7 thoughts on “No More Plastic Bottles. Take the Tap Challenge!”
Brilliant! I’ll take that challenge, such as it is: I already drink Kingston’s tap water. But thanks for the Binnewater and stainless steel cup sources AND, thank you for the Nestle/Poland Spring info. I think it’s time for us to invest in a carbonated water maker.
And yes: ALKALIZEALKALIZE ALKALIZE!!
Yeah, baby! This is great. I have a water filter and drink from the tap, and it’s great.
Like Sari, I had no idea Poland Spring was Nestle. Thank you for that as well.
Keep being you, Rebecca. Cuz you are the best.
Start with taking all the bottled water out of the County Office building and anywhere else that our ‘public servants’ have decided to spend public money on purchasing bottled water. It seems like no matter which government or public office you go into , you can see bottled water being used by the employees/administrators . All on the public dime mind you .
I use a Brita filter for drinking. For larger amounts of consumable water, I take from the tap and leave in an open container. Both chlorine and fluoride degas from water over time. Works for me.

[Supplied data]:

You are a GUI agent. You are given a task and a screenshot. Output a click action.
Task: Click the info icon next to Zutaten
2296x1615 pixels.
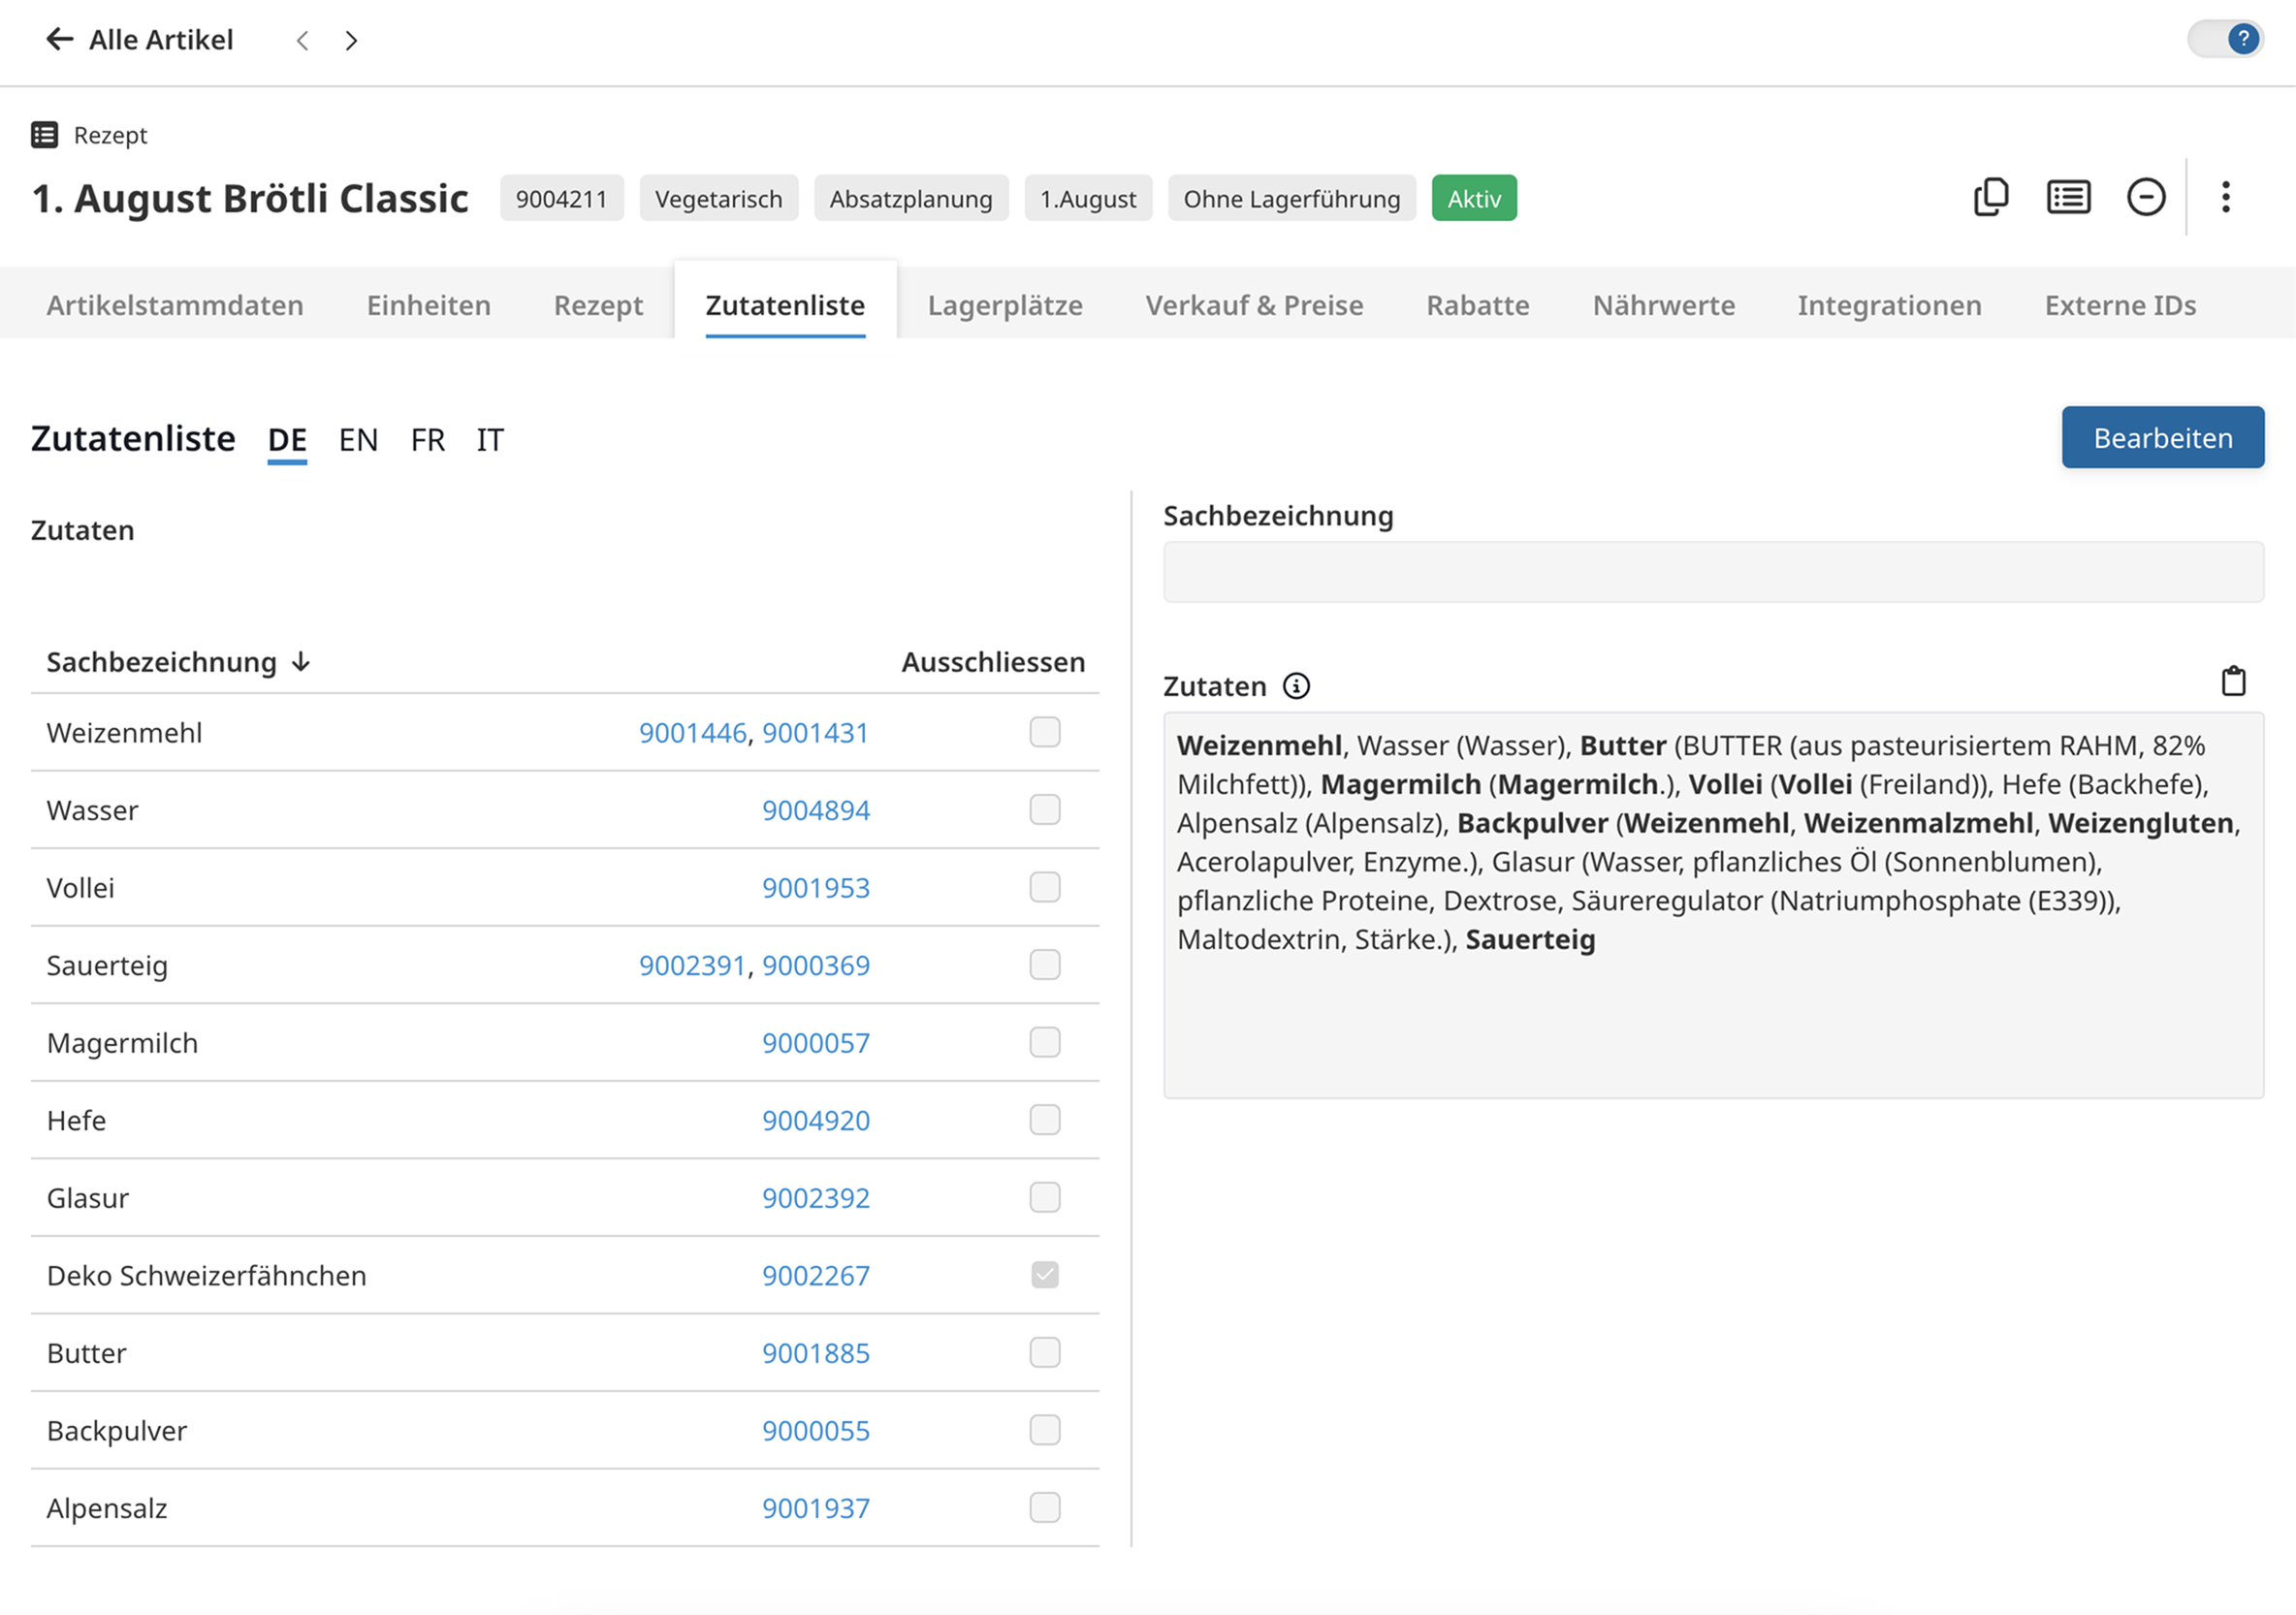click(x=1296, y=686)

[Problem to solve]: Extend the reader comments on the tap-water challenge post with the next comment that would follow the last one shown.

[The answer]:
Plastic bottles. Has anyone [besides myself] tried to figure out how many plastic bottles the Niagara plant would make each day? My calculations say 10.6 million bottles made each day at full production.
About Bottles: My calculations from information in the Niagara bottling plant Environmental Assessment Form made by Chazen Companies for the Town of Ulster.
PLEASE CHECK THESE CALCULATIONS YOURSELF AND THINK WHY THEY, OR THE BASIC NUMBERS THEY ARE DERIVED FROM, MAY BE MISLEADING ABOUT THE IMPACTS OF THIS PROJECT!
Google says that this report is at the http://www.kingstoncitizens.org website I have it as a downloaded pdf file titled 239958583-Niagara-Bottling-plant-proposal.pdf
The “Full Environmental Assessment Form” (EAF) was part of the report.
TRUCK TRIPS PER DAY:
The EAF says (at D.2. j.ii.) that 260 trucks would enter and leave the site daily, a total of 520 trips/day.
24 hours x 60 minutes = 1440 minutes/day
1440 m/d / 520 truck trips = 2.76 minutes between trucks, if they travel night and day, and are evenly spaced.
PLASTIC BOTTLES PER DAY AND PER TRUCK:
The EAF says (at D.2.c.i.) that the maximum amount of water which would be taken from, Cooper Lake would be 1.75 million gallons per day (Mg/d).
The EAF says (at D.2.d.i.) that total liquid waste generation would be 345,000 gallons/day, which is .345Mg/d.
The company website, at niagarawater.com/beverages says that their most popular size is 16.9 ounces (oz).
1.75Mg/d – .345Mg/d = 1.405Mg/d
1.405Mg/d x 128oz/gallon = 179.84Moz/d
179.84Moz/d / 16.9oz/bottle = 10.64million bottles/day
10.64Mbottles/d / 260 outbound trucks = .0409Mbottles/outbound truck = 40,900 bottles per truck.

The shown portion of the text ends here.